A mola hidatiforme é uma forma de doença trofoblástica gestacional que pode levar a diversas complicações devido à produção excessiva de hCG, como hipertiroidismo, cistos teca-luteínicos e hiperemese gravídica. A hipertensão pulmonar não é uma complicação direta ou comum da mola hidatiforme.
A mola hidatiforme é uma forma de doença trofoblástica gestacional caracterizada pela proliferação anormal do trofoblasto. Existem dois tipos principais: mola completa e mola parcial. É uma condição rara, mas importante, devido ao risco de malignização para doença trofoblástica gestacional persistente ou coriocarcinoma. A fisiopatologia envolve a fertilização anormal do óvulo, resultando em um cariótipo anômalo e desenvolvimento trofoblástico desordenado.
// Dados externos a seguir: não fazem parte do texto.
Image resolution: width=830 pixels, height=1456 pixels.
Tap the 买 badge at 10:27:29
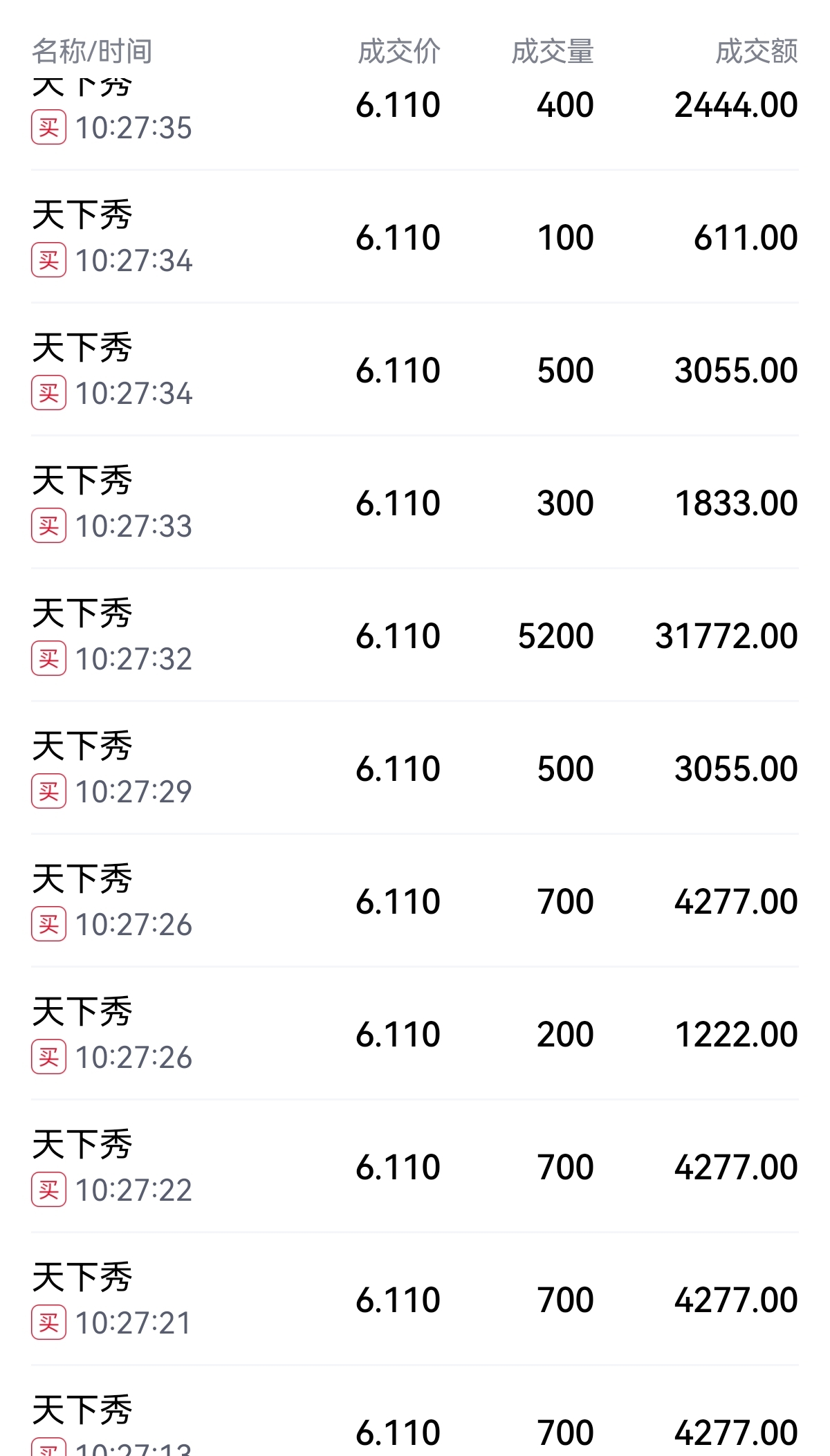click(x=48, y=792)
A produção excessiva de hCG é a base para muitas de suas complicações. O diagnóstico é feito por ultrassonografia (imagem de "tempestade de neve") e níveis séricos elevados de hCG. As complicações incluem hiperemese gravídica grave, hipertiroidismo (devido à semelhança estrutural entre hCG e TSH), cistos teca-luteínicos (estimulação ovariana por hCG), e pré-eclâmpsia de início precoce. A hipertensão pulmonar primária não é uma complicação direta da mola hidatiforme, embora embolia trofoblástica possa causar sintomas respiratórios agudos. O tratamento envolve a evacuação uterina e acompanhamento rigoroso dos níveis de hCG.
A mola hidatiforme produz níveis muito elevados de gonadotrofina coriônica humana (hCG), que possui uma subunidade alfa semelhante à do TSH, podendo estimular os receptores de TSH na tireoide e levar ao hipertiroidismo.
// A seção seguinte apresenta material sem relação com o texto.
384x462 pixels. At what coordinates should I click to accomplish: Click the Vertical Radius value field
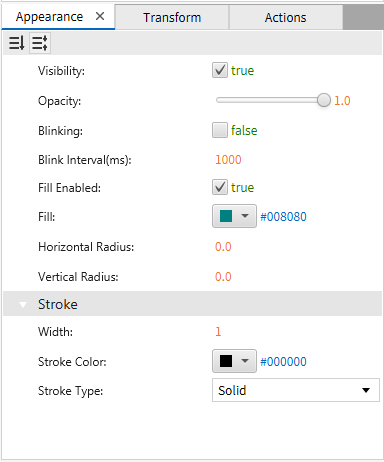click(223, 277)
Cistos teca-luteínicos são cistos ovarianos benignos que se desenvolvem devido à estimulação ovariana excessiva pelos altos níveis de hCG produzidos pela mola hidatiforme. Eles geralmente regridem espontaneamente após a remoção da mola.
As manifestações comuns incluem sangramento vaginal irregular, útero maior que o esperado para a idade gestacional, hiperemese gravídica grave e, em casos mais avançados, sinais de hipertiroidismo ou pré-eclâmpsia precoce.